### WORK TO COMPLETE:
Could you output, word for word, only the lines from the line with "You are a GUI" to the end of the entries, including both ends? Omit the pictures.

[Dataset items]

BEGIN

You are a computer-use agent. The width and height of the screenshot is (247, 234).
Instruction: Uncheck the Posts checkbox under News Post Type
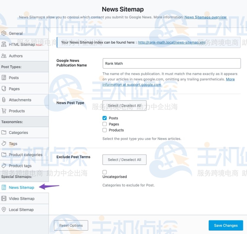point(104,118)
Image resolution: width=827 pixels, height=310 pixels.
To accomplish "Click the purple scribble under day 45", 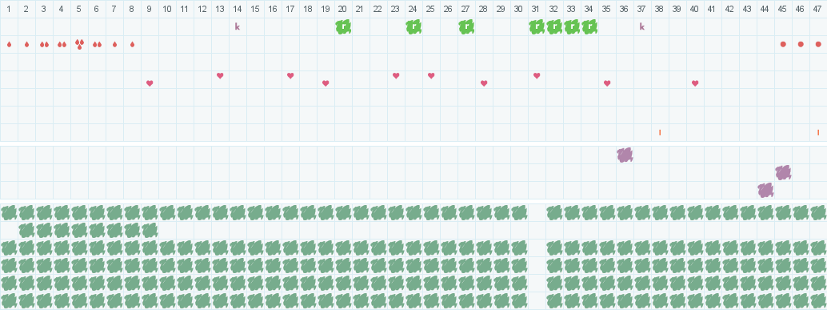I will [783, 173].
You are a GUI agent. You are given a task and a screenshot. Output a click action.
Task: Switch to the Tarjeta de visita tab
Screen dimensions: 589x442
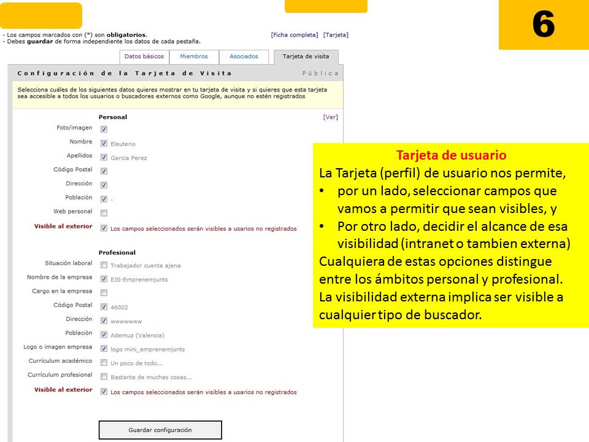pos(307,55)
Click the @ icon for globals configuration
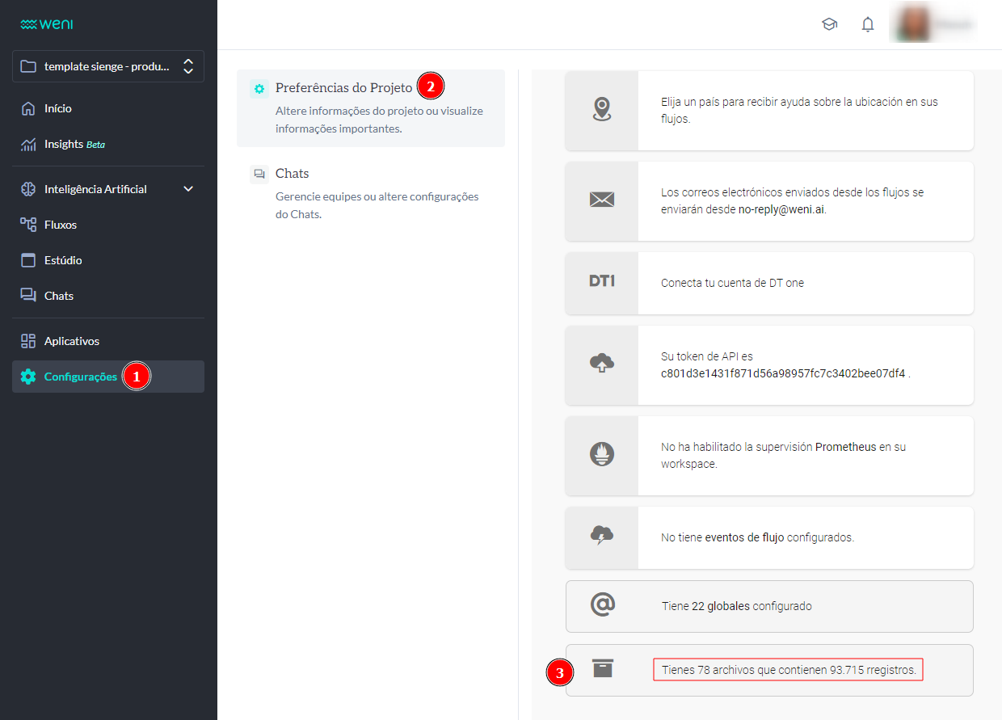The image size is (1002, 720). click(x=601, y=605)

END

### ANSWER:
You are a GUI agent. You are given a task and a screenshot. Output a click action.
Task: Switch to the Tarjeta de visita tab
Screen dimensions: 589x442
pos(307,55)
Click the @ icon for globals configuration
The image size is (1002, 720). click(x=601, y=605)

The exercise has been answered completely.